Start of Document passage
Parreñas's book is innovative in its ability to analyze simultaneously the local and the global. By comparing Rome and Los Angeles as contexts of receptions, she is able to discuss the common global forces that push for migration out of the Philippines. By contrasting the local contexts of reception, Parreñas is also able to explain the migrant workers' pull toward home.

However, more detailed discussions of Parreñas's own fieldwork experiences could add to the book's research question. The readers are left to wonder whether domestic workers in Los Angeles perceive differences in occupation and income between the author and themselves as another source of their dislocations.

The Kitchen Spoon's Handle discusses migration of Sri Lankan domestic workers to the Middle East. Interestingly, Gamburd works in the same village as her anthropologist mother. This unique opportunity and the frank accounts of her fieldwork context add to the book's historical depth concerning village social relationships.
End of Document passage
== Tasks to complete ==
a. Render this sentence from the book review in Spanish: "Interestingly, Gamburd works in the same village as her anthropologist mother."
b. Reproduce the book review text between "Parreñas's book is" and "pull toward home.", inclusive.
c. Please go on with the book review from the point where it stops.
Start of Data shown
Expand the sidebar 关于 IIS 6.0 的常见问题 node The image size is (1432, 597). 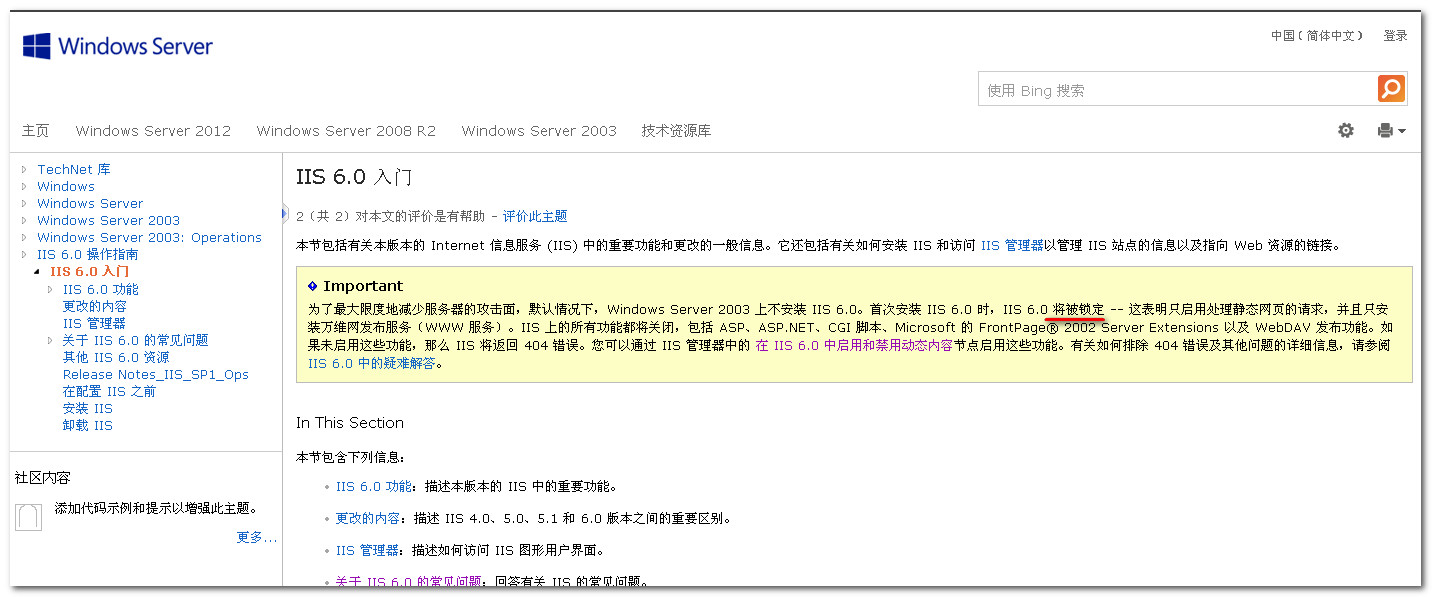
End of Data shown
== Answers by task ==
a. Curiosamente, Gamburd trabaja en la misma aldea que su madre antropóloga.

b.
Parreñas's book is innovative in its ability to analyze simultaneously the local and the global. By comparing Rome and Los Angeles as contexts of receptions, she is able to discuss the common global forces that push for migration out of the Philippines. By contrasting the local contexts of reception, Parreñas is also able to explain the migrant workers' pull toward home.

c.
Through the help of her research assistants, Gamburd's data consists of the village women's representation of their experiences abroad. Her research discovers what women in the village of Naeaegama find symbolically meaningful given their experience of migration and the consequent return home. By adding men's perspectives, Gamburd is able to discuss contesting and mutual gender reconstruction in Naeaegama. Migrant women who became the families' breadwinners challenge traditional gender ideals of masculinity. In addressing women's changing economic roles, ideas about masculinity are also redefined.

Working with Chinese migrants, Ong states: "the crisis in American social sciences concerns how to represent (other) modernities with linear models of modernization, development, and the spread of democracy [which] are no longer adequate to capture the range of political formations and self-positioning in different parts of the world" (1999, 31). By [End Page 196] looking at the globalization from the social actors' perspectives, common themes emerge in Parre&ntilde...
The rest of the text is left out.